The conclusion on the legal issue is at para 94 :

“we conclude that, in assessing reasonable foreseeability of serious and obvious risk of death in cases of gross negligence manslaughter, it is not appropriate to take into account what the defendant would have known but for his or her breach of duty. Were the answer otherwise, this would fundamentally undermine the established legal test of foreseeability in gross negligence manslaughter which requires proof of a “serious and obvious risk of death” at the time of breach. The implications for medical and other professions would be serious because people would be guilty of gross negligence manslaughter by reason of negligent omissions to carry out routine eye, blood and other tests which in fact would have revealed fatal conditions notwithstanding that the circumstances were such that it was not reasonably foreseeable that failure to carry out such tests would carry an obvious and serious risk of death. For these reasons, this appeal is allowed and the conviction is quashed“.

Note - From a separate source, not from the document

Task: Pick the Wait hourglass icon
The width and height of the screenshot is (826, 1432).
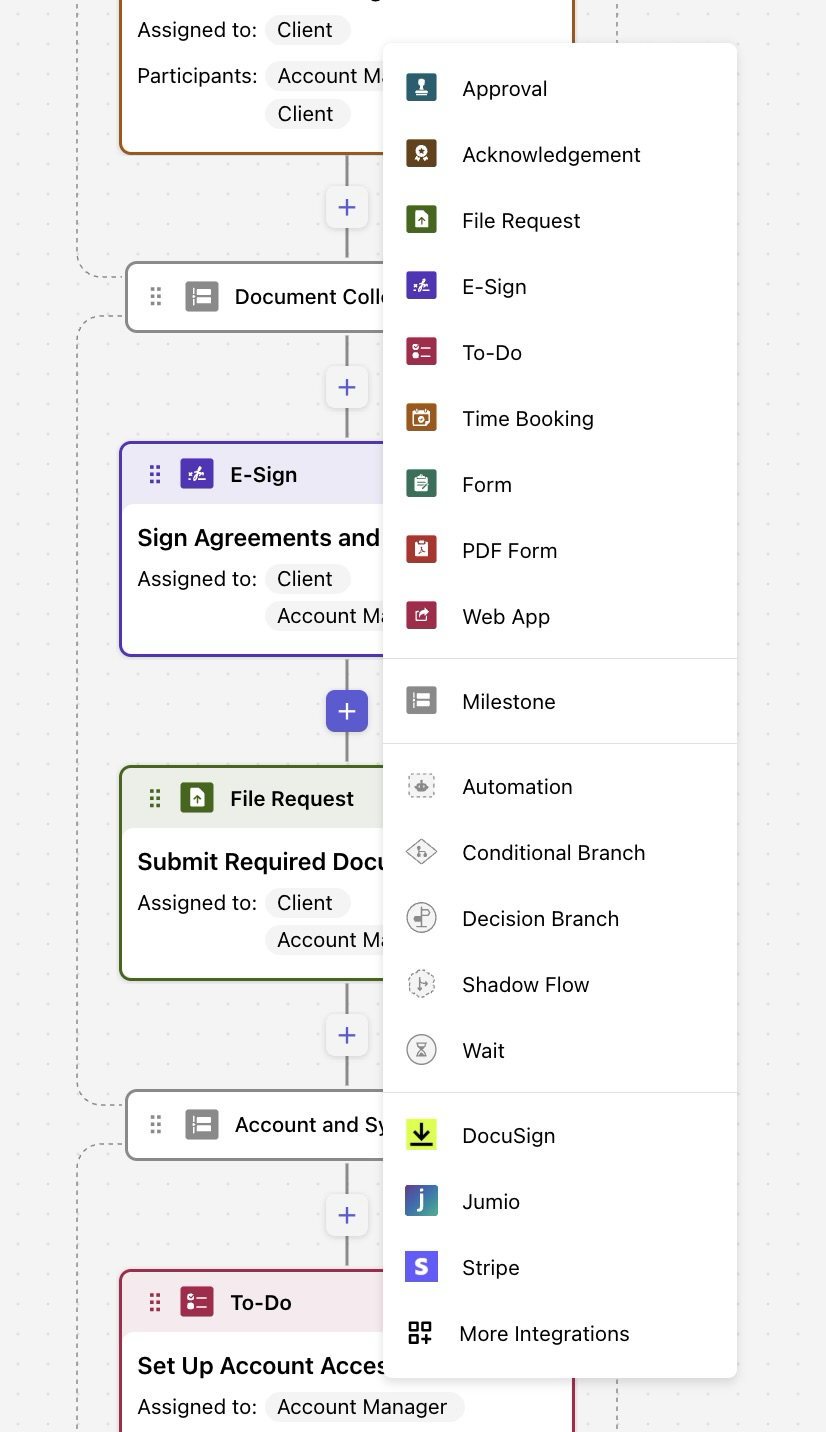Action: point(421,1050)
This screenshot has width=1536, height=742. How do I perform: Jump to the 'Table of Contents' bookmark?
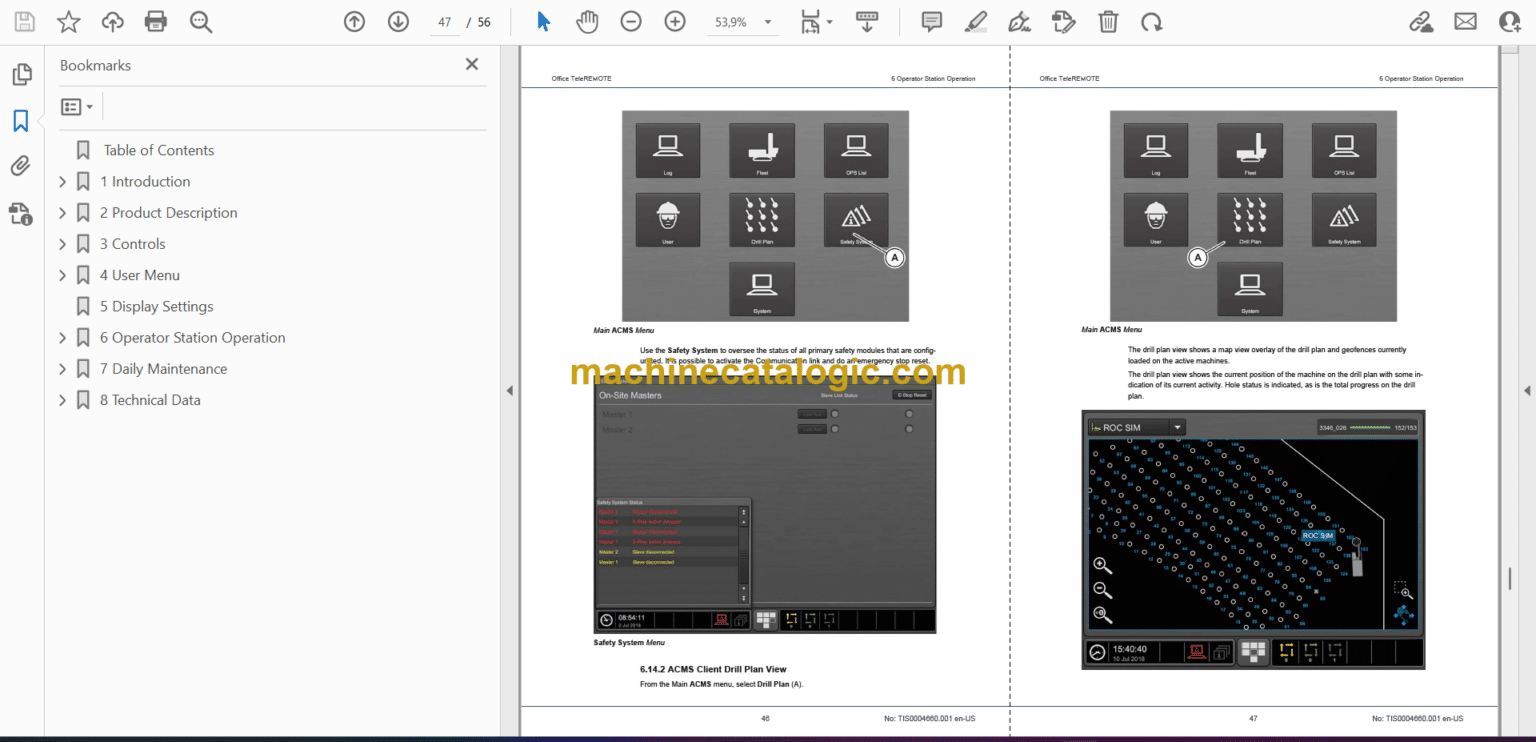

One can easily understand how difficult this must be for the family, and how complicated and difficult these cases are, but also why the Court of Appeal was right.

The judgment is well worth reading as it does set out a very good summary of the law as well.

As the Court say, that is not the end of the matter – Ms Rose may well now face a disciplinary hearing as a result of her conduct, and it may be that she is not permitted to practice again.



  1. Did you intend to link to the judgment? Apologies if I’ve missed the obvious, but I can’t find it.

    Nonetheless, clearly the right decision (at least, how it seems to me as a layman from the viewpoint of natural justice).

    What if hypothetically in another similar situation some parents failed to take their child for an eye test in the first place, leading ultimately to the same tragic outcome as in this case? Would the parents then be guilty of manslaughter if it were held that they had a duty of care to do so, again regardless of the fact that there was no a priori reason to suspect that it would have been a life-or-death situation? Obviously if there had been some other reason to suspect the condition at the time, then the situation would be different, but it is clearly unfair to convict somebody of manslaughter on account of a risk that only rises to the level of serious and obvious with the benefit of hindsight.

    As you say, clearly there is still the separate issue of whether she should be allowed to practise.